In the 1963 bestseller, “The Fire Next Time” James Baldwin said, —
“I imagine one of the reasons people cling to their hates so stubbornly is because they sense, once hate is gone, they will be forced to deal with pain. To hold on to it is to delay the day when they must look at themselves and at the real reasons for their lives’ unease, the reasons which cause them to proclaim their rectitude on the one hand and commit their crimes on the other. That pain is merely a door and a dangerous one.”
Baldwin’s observation pinpoints an essential truth about human behavior. At the heart of grudges lies an avoidance of a deeper pain.
Acknowledging the pain isn’t an end in itself. As Baldwin concludes,
“Beyond that door is the love that we want, and the air in which that love flourishes is freedom. Here is the nation God has given you.”

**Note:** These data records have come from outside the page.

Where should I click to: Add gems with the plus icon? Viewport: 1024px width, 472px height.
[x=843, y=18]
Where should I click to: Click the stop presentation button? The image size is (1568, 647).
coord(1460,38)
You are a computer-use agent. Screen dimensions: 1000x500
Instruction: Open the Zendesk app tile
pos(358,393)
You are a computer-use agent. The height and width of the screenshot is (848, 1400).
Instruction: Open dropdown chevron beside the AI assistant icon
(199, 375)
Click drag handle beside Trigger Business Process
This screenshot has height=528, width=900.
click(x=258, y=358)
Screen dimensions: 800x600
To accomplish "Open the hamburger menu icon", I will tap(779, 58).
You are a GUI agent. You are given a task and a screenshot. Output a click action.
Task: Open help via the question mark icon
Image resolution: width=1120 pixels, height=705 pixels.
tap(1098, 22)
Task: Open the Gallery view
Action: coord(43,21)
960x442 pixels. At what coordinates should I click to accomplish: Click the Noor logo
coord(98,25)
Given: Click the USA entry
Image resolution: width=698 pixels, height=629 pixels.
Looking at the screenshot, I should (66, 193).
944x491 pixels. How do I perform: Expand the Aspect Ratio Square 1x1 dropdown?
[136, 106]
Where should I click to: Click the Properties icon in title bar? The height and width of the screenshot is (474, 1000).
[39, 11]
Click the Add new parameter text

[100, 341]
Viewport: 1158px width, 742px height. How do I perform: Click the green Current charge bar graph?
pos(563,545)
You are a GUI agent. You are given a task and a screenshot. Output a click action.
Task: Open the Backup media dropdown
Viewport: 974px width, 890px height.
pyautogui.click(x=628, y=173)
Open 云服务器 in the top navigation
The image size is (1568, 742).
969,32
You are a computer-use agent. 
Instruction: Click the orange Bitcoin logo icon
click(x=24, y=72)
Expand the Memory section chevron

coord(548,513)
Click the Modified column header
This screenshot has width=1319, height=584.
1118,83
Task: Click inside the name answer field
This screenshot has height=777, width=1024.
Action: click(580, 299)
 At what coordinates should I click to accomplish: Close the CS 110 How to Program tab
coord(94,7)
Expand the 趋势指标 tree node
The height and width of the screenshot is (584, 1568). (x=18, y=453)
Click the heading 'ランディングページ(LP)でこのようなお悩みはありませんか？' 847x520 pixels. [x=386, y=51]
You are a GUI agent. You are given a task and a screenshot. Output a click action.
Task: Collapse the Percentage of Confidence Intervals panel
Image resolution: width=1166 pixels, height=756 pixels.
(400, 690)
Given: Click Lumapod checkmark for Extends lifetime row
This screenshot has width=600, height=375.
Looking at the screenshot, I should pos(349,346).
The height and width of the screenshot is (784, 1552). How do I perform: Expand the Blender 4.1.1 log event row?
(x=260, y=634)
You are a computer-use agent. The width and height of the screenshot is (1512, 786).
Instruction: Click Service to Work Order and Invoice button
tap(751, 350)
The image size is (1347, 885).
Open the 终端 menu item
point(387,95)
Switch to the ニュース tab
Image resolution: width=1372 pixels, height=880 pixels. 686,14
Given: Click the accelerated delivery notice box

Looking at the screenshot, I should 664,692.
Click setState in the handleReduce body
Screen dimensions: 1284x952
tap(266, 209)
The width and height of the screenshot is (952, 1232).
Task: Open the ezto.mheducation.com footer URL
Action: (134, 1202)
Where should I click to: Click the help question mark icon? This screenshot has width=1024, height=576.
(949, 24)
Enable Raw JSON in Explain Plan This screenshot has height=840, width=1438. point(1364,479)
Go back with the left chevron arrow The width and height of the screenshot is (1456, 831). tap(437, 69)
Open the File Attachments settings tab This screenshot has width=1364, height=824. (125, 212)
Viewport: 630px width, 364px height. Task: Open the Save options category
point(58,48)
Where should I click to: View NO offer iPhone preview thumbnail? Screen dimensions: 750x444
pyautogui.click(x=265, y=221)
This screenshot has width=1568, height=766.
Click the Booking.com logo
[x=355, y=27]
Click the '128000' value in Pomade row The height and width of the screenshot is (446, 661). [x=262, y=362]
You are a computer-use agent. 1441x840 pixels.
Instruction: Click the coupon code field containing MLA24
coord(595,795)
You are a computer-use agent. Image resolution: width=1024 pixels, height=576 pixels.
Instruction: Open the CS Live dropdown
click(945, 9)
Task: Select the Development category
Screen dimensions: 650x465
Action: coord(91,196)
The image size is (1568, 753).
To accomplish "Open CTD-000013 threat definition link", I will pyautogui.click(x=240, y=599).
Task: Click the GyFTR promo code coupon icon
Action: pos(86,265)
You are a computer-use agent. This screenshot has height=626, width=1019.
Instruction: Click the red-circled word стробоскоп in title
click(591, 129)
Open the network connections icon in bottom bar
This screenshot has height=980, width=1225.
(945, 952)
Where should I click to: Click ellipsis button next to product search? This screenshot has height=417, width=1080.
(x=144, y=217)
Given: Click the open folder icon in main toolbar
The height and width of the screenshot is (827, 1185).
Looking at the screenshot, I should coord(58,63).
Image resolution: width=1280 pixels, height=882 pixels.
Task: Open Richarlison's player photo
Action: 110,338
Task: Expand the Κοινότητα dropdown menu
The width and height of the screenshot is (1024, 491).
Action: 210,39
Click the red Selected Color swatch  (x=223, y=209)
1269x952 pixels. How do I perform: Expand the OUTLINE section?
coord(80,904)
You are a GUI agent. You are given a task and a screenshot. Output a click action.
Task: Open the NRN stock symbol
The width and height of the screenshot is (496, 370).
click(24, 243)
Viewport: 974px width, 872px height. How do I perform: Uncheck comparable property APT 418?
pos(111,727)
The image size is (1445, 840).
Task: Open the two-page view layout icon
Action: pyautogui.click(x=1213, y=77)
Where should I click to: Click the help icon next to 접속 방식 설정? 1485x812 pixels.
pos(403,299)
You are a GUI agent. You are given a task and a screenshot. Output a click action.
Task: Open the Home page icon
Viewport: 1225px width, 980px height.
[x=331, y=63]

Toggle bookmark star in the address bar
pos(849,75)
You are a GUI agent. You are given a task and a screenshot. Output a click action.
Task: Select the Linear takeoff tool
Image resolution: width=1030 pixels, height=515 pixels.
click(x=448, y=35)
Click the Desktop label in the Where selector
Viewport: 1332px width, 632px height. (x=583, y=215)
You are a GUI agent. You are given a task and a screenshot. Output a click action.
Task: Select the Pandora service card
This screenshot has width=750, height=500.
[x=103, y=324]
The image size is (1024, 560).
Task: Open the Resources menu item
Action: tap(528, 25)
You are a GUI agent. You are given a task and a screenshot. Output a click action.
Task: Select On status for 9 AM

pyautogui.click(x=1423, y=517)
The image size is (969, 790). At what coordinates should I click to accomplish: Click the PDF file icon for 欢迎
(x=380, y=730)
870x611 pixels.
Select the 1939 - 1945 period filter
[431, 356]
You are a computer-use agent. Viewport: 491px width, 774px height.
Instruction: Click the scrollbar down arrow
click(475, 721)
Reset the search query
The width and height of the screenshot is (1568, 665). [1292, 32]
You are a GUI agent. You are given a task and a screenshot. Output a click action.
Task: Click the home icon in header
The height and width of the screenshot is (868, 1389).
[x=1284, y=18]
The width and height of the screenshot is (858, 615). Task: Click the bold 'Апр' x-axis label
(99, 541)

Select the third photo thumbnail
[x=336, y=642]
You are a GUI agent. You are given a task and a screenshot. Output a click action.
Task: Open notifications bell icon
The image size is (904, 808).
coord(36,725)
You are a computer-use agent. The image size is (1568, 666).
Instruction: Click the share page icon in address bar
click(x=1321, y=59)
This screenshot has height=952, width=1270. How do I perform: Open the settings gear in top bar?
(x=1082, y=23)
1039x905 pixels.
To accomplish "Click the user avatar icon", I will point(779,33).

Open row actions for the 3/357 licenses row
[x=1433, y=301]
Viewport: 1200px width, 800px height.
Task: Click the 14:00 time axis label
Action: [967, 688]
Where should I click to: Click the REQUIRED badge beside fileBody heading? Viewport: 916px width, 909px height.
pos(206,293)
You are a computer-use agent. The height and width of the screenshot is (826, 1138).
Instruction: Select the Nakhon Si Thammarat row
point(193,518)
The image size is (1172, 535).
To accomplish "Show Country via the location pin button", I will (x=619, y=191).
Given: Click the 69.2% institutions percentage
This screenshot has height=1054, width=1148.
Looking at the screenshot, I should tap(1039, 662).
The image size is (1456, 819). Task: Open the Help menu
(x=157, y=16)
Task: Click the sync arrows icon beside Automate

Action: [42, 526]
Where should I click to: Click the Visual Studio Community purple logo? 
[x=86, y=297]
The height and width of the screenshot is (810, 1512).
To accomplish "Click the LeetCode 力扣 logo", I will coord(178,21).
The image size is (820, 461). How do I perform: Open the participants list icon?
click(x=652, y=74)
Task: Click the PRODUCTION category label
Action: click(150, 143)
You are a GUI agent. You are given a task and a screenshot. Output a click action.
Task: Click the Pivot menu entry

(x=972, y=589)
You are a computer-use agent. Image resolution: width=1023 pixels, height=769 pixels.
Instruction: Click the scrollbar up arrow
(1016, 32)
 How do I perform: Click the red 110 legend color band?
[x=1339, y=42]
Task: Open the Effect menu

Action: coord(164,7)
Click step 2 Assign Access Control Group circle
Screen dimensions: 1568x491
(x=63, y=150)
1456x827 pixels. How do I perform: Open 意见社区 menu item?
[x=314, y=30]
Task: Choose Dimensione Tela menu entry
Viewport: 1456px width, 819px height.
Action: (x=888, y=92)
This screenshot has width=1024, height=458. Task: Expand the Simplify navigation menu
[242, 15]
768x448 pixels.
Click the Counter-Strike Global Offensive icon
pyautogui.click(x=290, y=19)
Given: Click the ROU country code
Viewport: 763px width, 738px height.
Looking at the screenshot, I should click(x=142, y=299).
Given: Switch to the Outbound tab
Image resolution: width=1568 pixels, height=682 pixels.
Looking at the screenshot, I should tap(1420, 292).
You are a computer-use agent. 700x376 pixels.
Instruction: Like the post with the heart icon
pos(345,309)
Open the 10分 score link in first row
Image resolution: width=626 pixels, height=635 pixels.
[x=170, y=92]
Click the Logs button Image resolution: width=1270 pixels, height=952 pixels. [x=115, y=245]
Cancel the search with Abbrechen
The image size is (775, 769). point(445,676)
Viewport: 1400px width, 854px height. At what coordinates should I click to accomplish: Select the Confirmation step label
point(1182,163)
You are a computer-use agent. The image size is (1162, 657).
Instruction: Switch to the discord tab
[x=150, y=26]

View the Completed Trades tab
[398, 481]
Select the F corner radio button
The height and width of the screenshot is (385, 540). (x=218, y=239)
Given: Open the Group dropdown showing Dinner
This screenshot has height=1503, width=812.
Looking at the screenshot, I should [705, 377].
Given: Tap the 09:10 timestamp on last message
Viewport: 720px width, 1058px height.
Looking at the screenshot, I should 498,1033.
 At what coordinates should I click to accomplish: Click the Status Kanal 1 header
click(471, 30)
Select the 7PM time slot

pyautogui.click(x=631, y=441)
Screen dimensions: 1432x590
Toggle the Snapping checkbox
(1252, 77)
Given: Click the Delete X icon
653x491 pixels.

In letting go of hate, we not only free ourselves but also contribute to a world where love and understanding can flourish.
There are 3 practical ways I’ve found useful to navigate anger:
- Identify the real issue: Next time you find yourself boiling with rage, ask yourself: “What’s REALLY bothering me?” Often, it’s not the immediate event, but something deeper. By identifying that root cause, you can address it head-on.
- Take a timeout: Before you react, take a 10-minute break. Go for a walk, meditate, or just breathe. Most of the time, you’ll find your perspective changes after this short pause.
- Communicate: If someone’s actions are causing your anger, talk to them. But remember, it’s not about playing the blame game. Instead, approach it from an “I feel” perspective. This opens up a dialogue rather than a confrontation.
While anger might be a natural human emotion, holding onto it and letting it morph into hatred is a choice that we can choose not to make.